For 400 million years sharks (despite their negative image largely, thanks to Jaws) have helped to maintain and regulate the balance of our marine ecosystems. We don’t know exactly what our oceans would look like without sharks but we do know there would be significantly less biodiversity. Studies have shown that regions where there are more apex predators have more biodiversity, while areas without them show clear absences.

Still, every year perhaps as many as 73 millions sharks are caught – tens of millions of these for their fins alone. Although many sharks are landed and brought to shore with their fins attached, in order to save space on fishing boats, in many instances sharks are finned at sea and the body is discarded into the oceans, meaning the sharks drown. Any food value in the large body is wasted.

And Based on FAO statistics, global shark catches are likely to be underestimated by an astonishing three to four-fold.

Hong Kong plays an important role, with 50 percent of the shark fin trade passing through the city – much of it re-exported legally or illegally to China and the rest consumed locally, mostly at wedding or corporate banquets in soup.

Shark finning is an issue that ADMCF has been working with local conservation groups to highlight and advocate against in Hong Kong. Over the past five years we have supported  research, appeals to the hospitality industry and rest of the corporate sector  to stop serving and consuming shark fin soup.

With local organizations we have worked to build awareness among the general public about the biodiversity consequences of decimating our shark populations.

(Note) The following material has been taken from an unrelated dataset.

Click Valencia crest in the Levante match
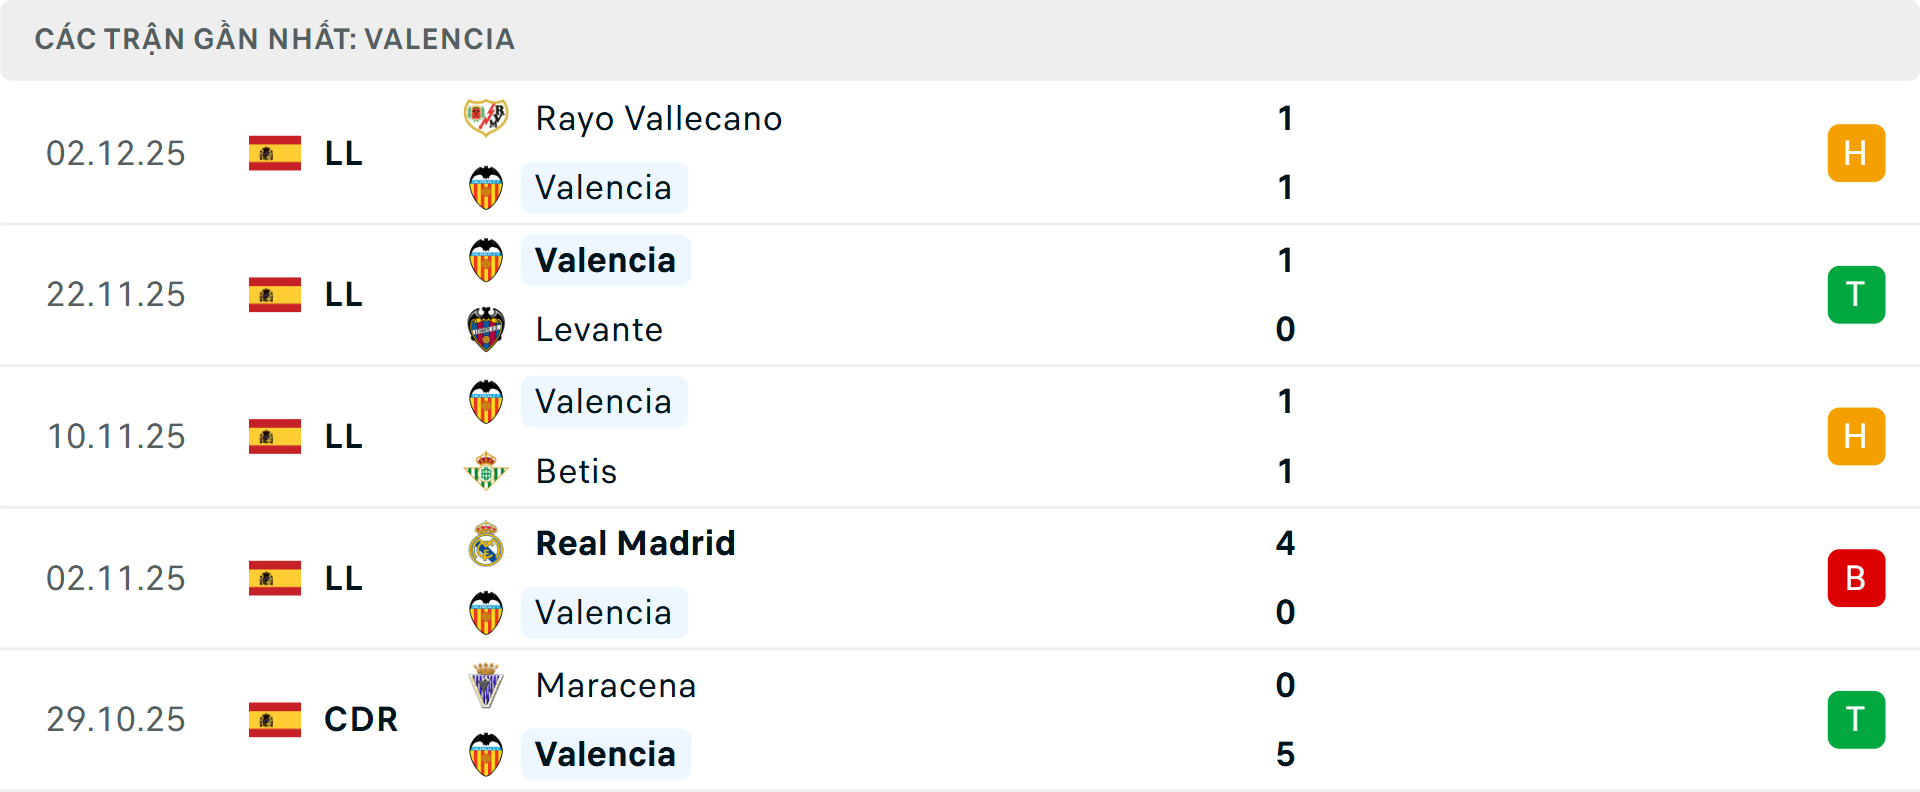Viewport: 1920px width, 792px height. (x=486, y=260)
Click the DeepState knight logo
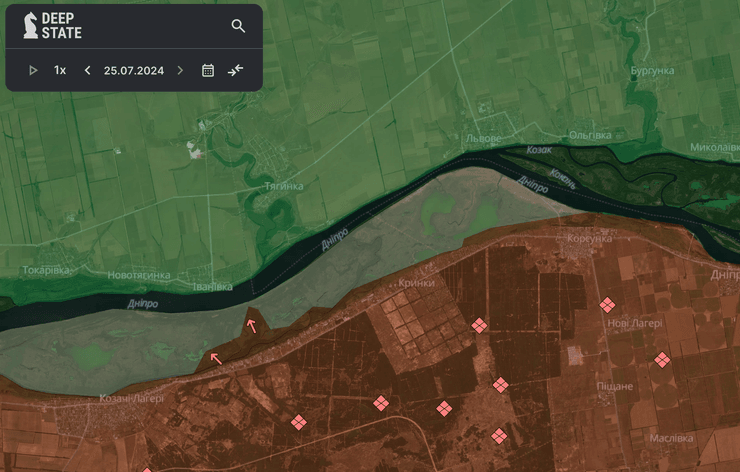The image size is (740, 472). pos(30,26)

Legislators have been approached to push the Hong Kong government to consider at least ceasing the consumption of shark fin soup at government banquets – something that in reality should be easy since the dish is expensive!

Ultimately, of course, we would all like the Hong Kong government to follow the world trend and consider a ban on the shark fin trade in Hong Kong.

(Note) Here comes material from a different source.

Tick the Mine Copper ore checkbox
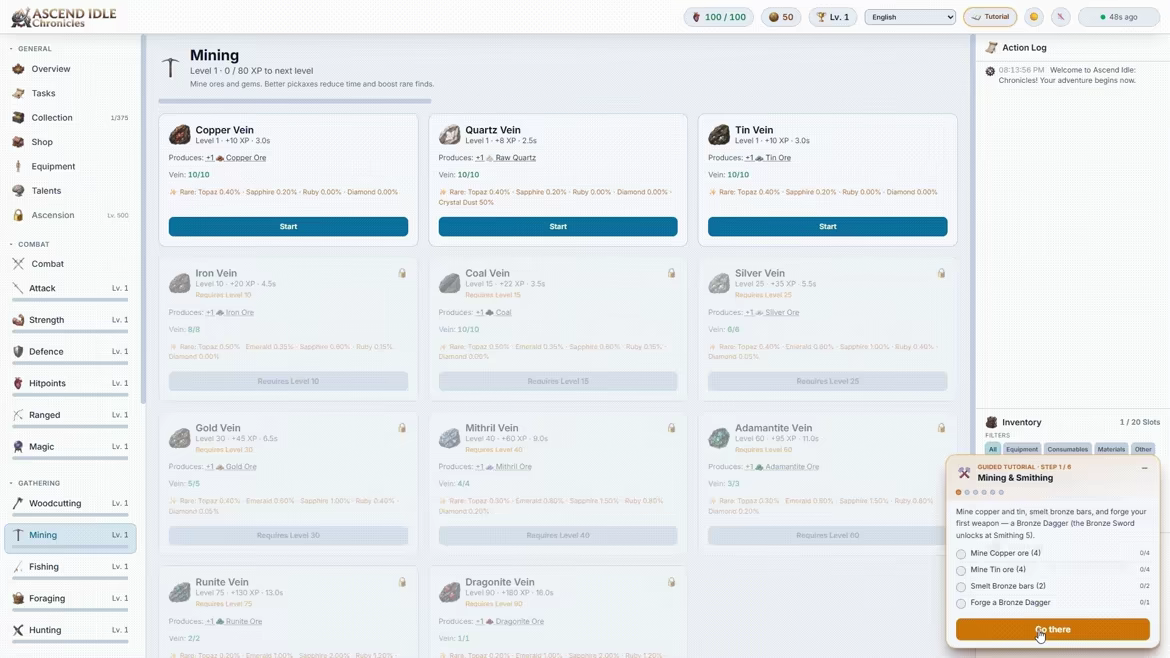 click(x=961, y=554)
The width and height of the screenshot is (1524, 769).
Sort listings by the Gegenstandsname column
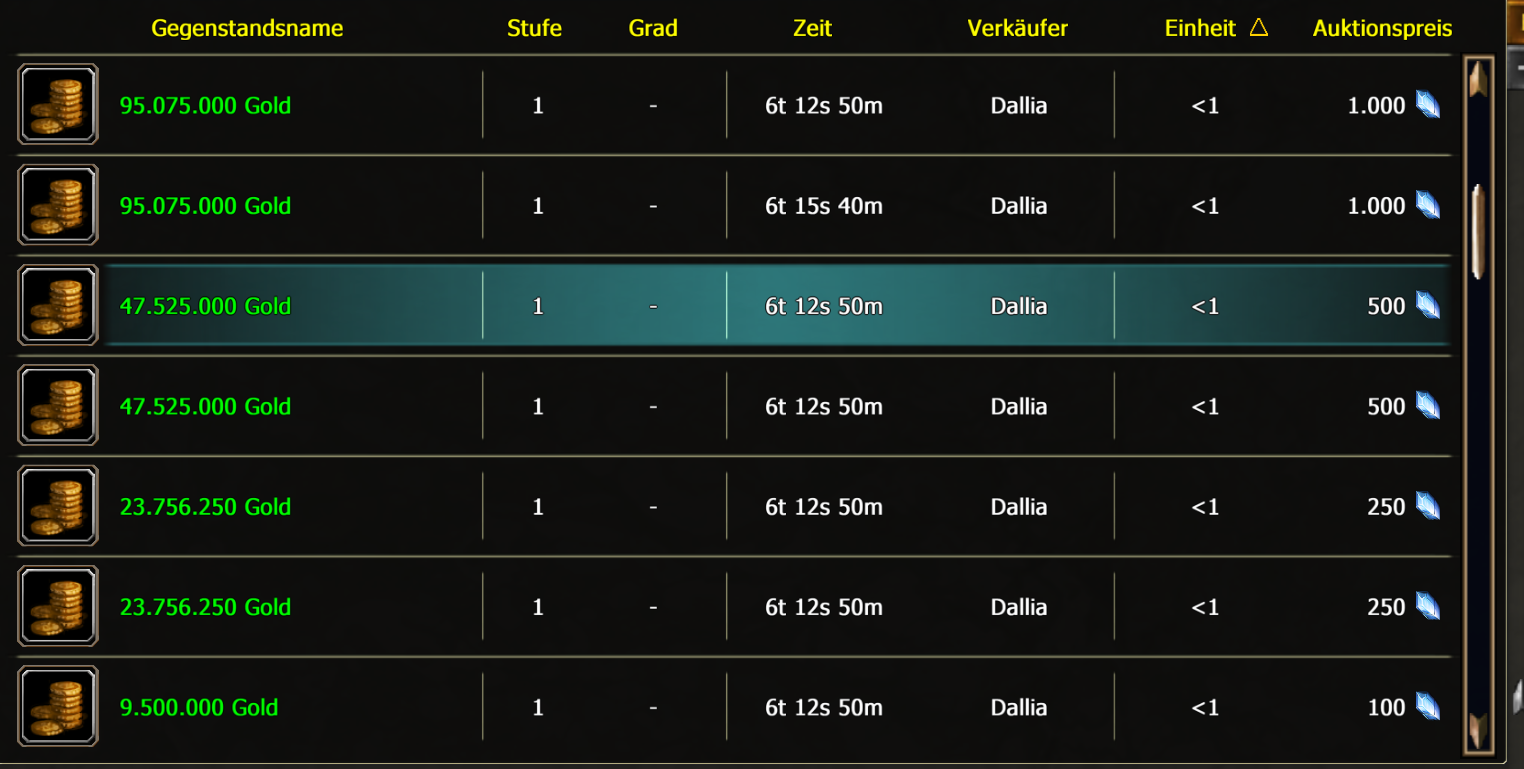[247, 28]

Earlier this year, Bloom released important research on local attitudes to shark consumption that was publicized widely in local Chinese and international media. This research fundamentally changed the debate– from shark fin as an untouchable cultural issue to a global concern characterised by changing local attitudes.

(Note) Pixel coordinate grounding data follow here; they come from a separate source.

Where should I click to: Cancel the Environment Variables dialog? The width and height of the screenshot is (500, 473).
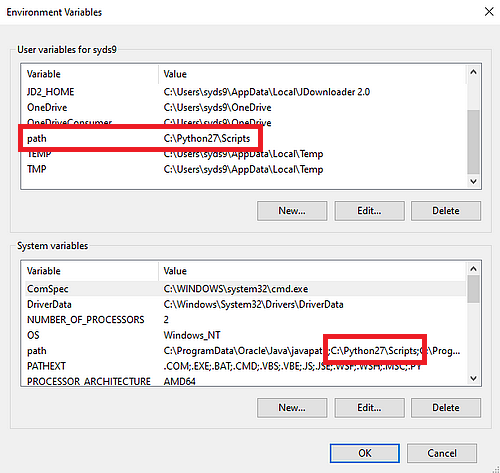point(442,453)
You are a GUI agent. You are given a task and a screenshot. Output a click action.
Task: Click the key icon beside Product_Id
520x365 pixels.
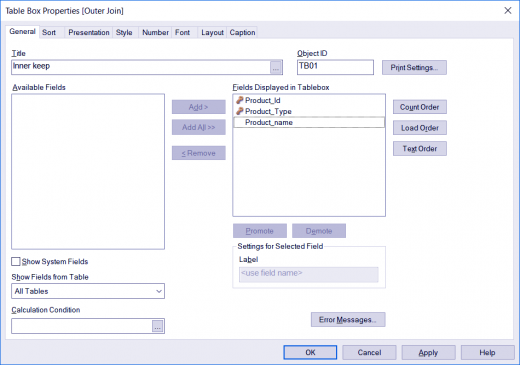coord(239,100)
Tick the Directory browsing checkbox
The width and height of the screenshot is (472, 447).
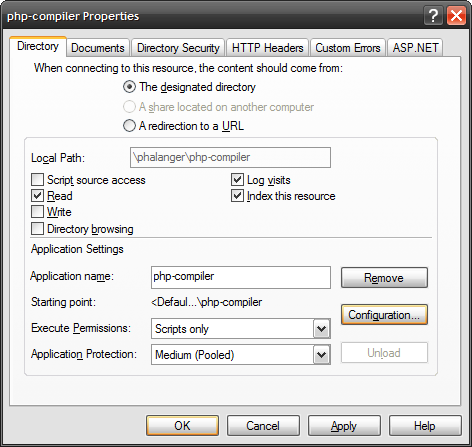coord(37,229)
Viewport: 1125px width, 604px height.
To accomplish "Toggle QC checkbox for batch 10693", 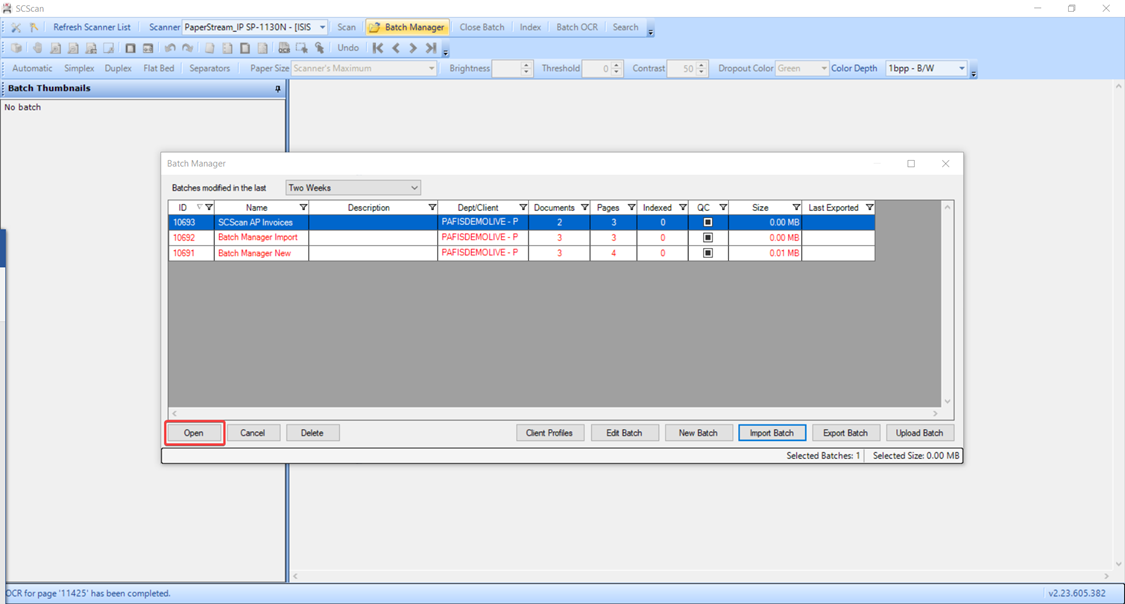I will pyautogui.click(x=708, y=223).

And in an encouraging recent decision, the Hong Kong & Shanghai Hotels announced a ban on shark fin at all outlets including its Peninsula hotels as of Jan. 1. This was a major shift and key step in engaging Hong Kong’s leading hotels on a collective ban. Conservation International and Bloom Hong Kong are organizing a meeting of top Hong Kong hotel executives in January  2012 to discuss what initial steps they might take toward removing shark fin from restaurant menus.

Meanwhile, WWF and the HK Shark Foundation have managed to sign up more than 110 companies and industry groups in Hong Kong to a pledge not to serve shark fin soup or consume other shark products in the course of official business. Many others have privately committed to follow the ban but have asked not to named publicly.

Indeed, the number of shark conservation organisations in Hong Kong pressuring the government, the corporate community and the trade is at an all-time high. Social and mainstream media shows that public sentiment is shifting and the momentum against consumption of shark fin is continuing to build both here and abroad.

Increasingly people do understand the importance of sharks to our marine ecosystems. There is little doubt in most minds that protecting sharks is not a single-species issues.